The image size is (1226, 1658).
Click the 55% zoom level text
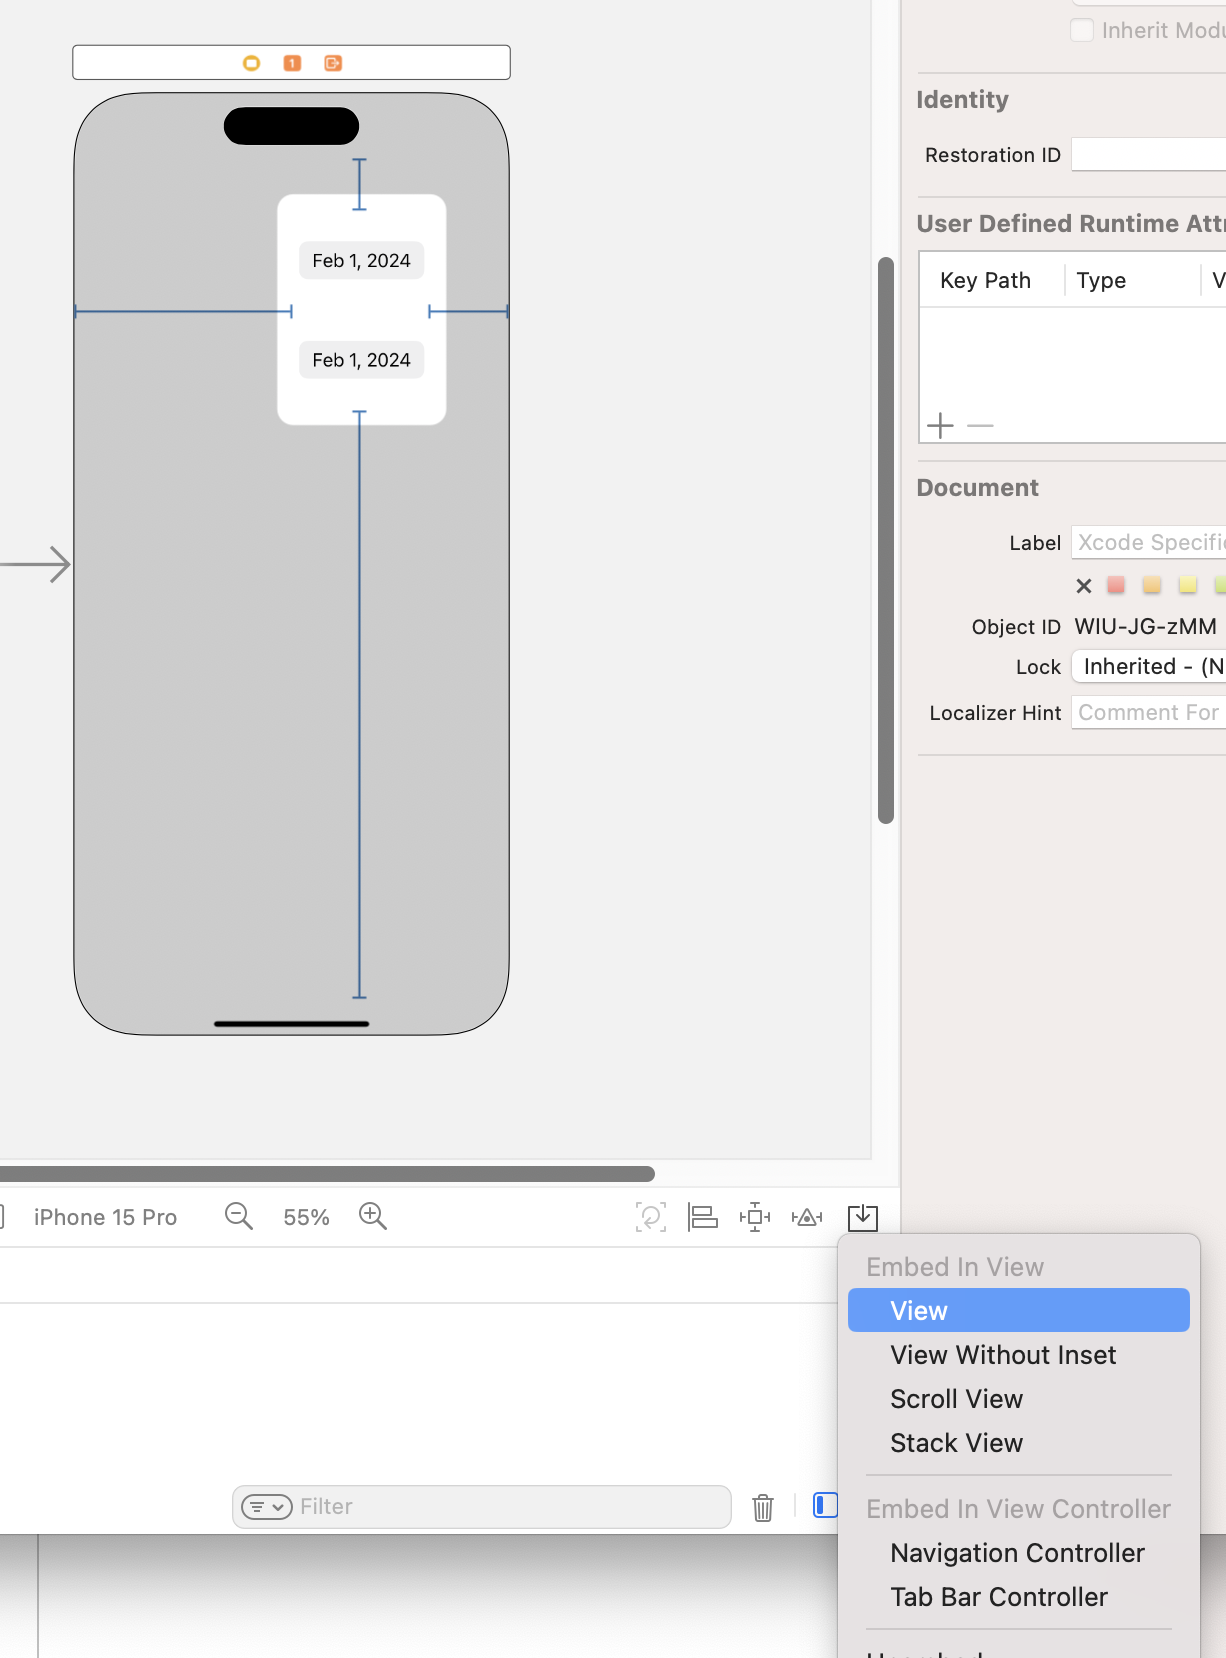[306, 1217]
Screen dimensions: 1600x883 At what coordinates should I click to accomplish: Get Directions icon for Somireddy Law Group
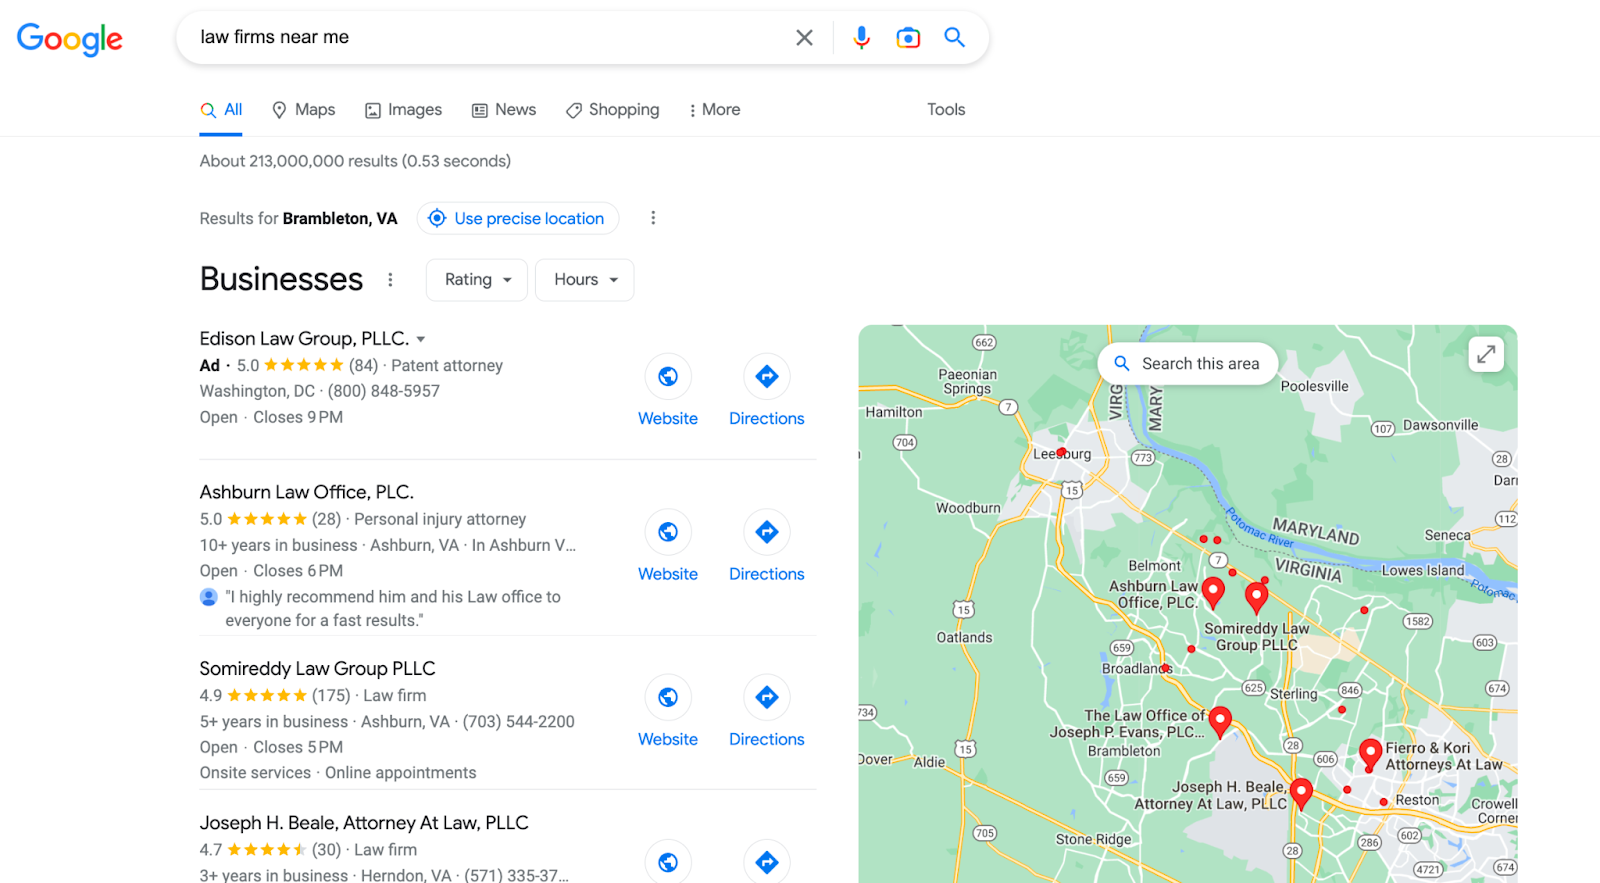tap(767, 697)
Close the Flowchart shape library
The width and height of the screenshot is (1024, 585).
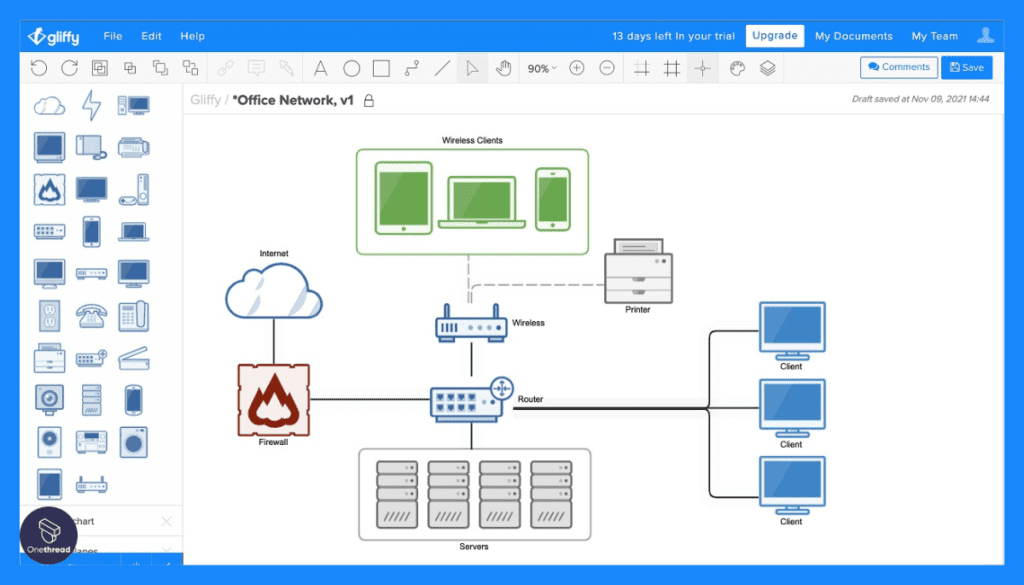pyautogui.click(x=167, y=521)
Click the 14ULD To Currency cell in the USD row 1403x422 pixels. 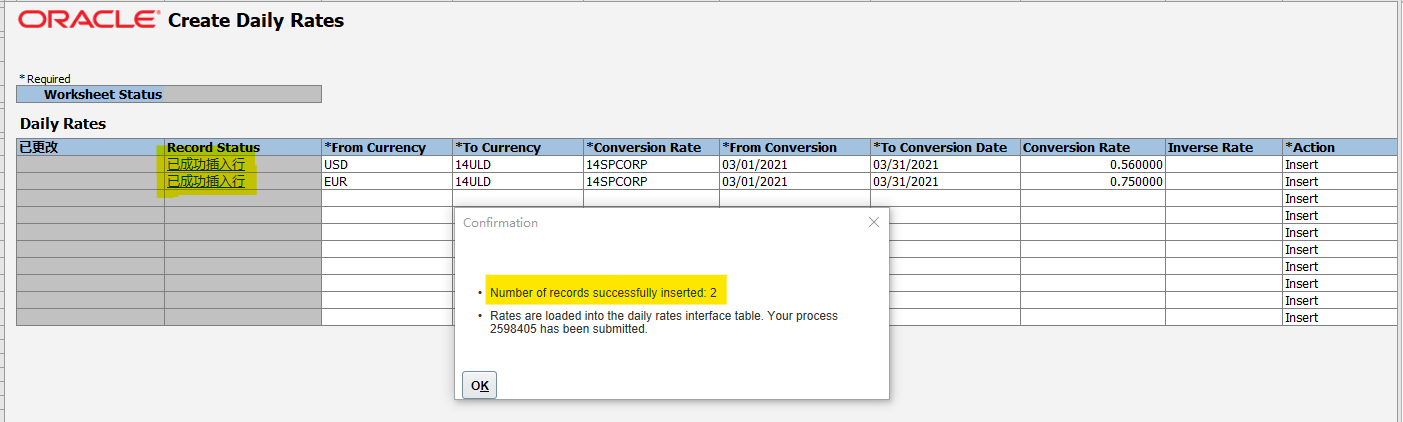coord(517,164)
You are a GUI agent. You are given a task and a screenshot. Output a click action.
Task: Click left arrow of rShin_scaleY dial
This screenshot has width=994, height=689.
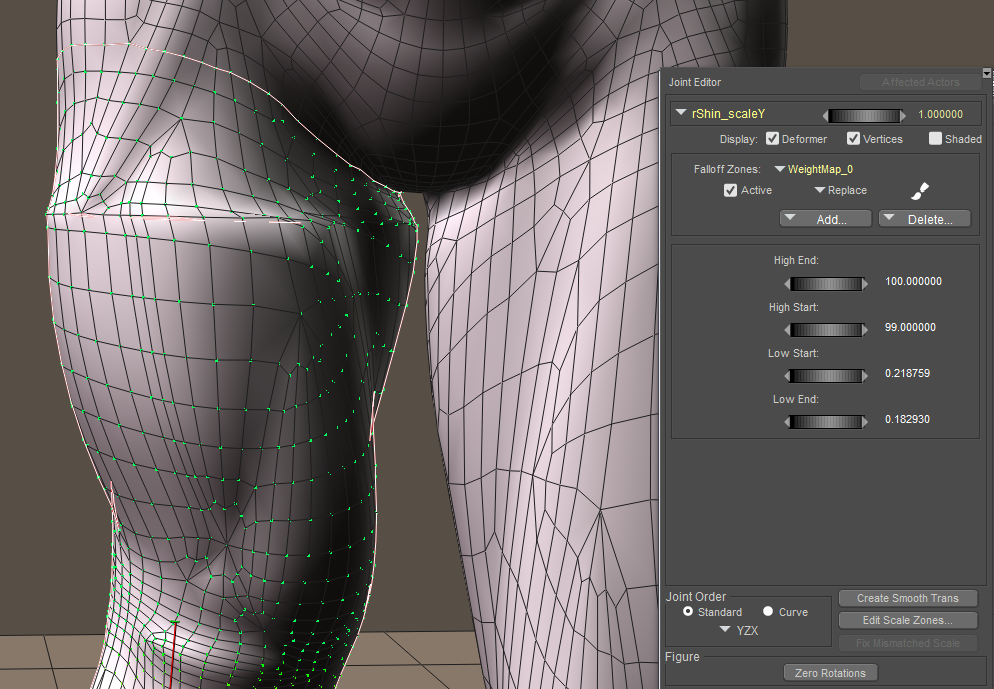pyautogui.click(x=825, y=115)
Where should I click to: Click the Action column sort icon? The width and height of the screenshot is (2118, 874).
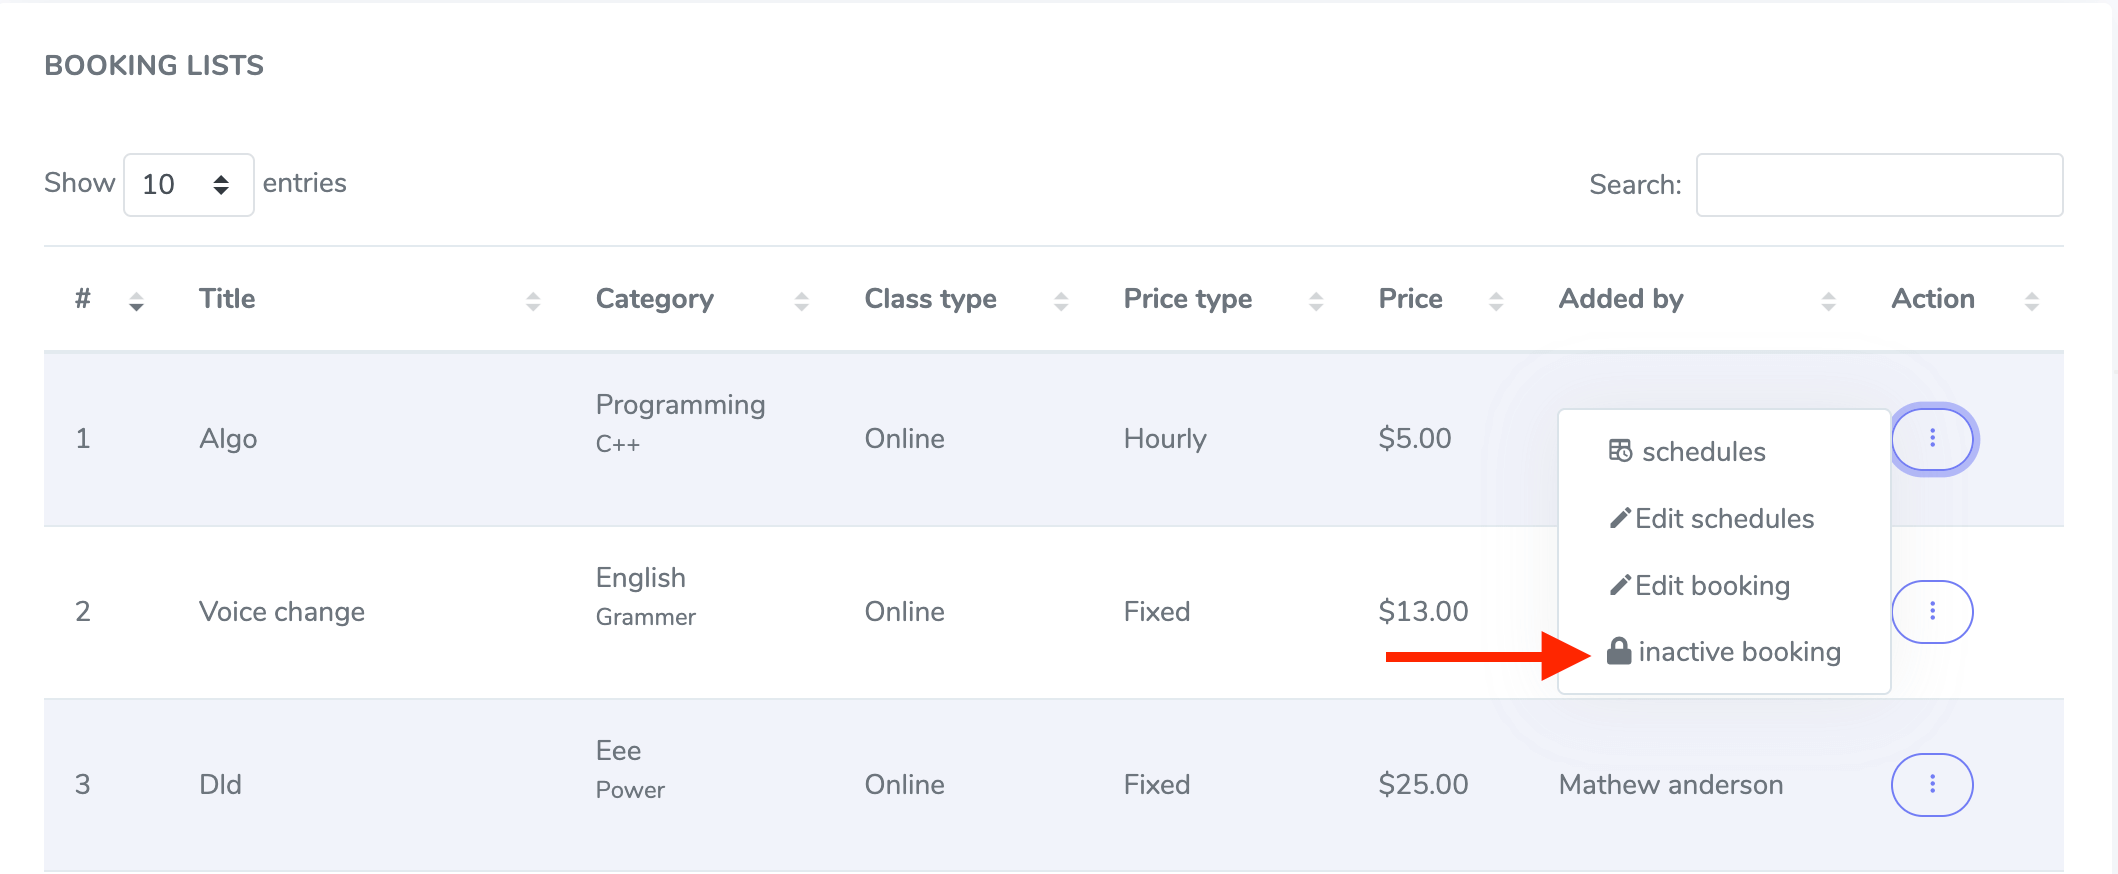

▬▬▬

§ BRIEF: Restate word for word the lines starting at the one that contains "Task: Click left arrow of rShin_scaleY dial" and ending at the last line of the data. Skip every picture.

§ RESULT:
Task: Click left arrow of rShin_scaleY dial
This screenshot has width=994, height=689.
pyautogui.click(x=825, y=115)
Where should I click to: Click the Action column sort icon? The width and height of the screenshot is (2118, 874).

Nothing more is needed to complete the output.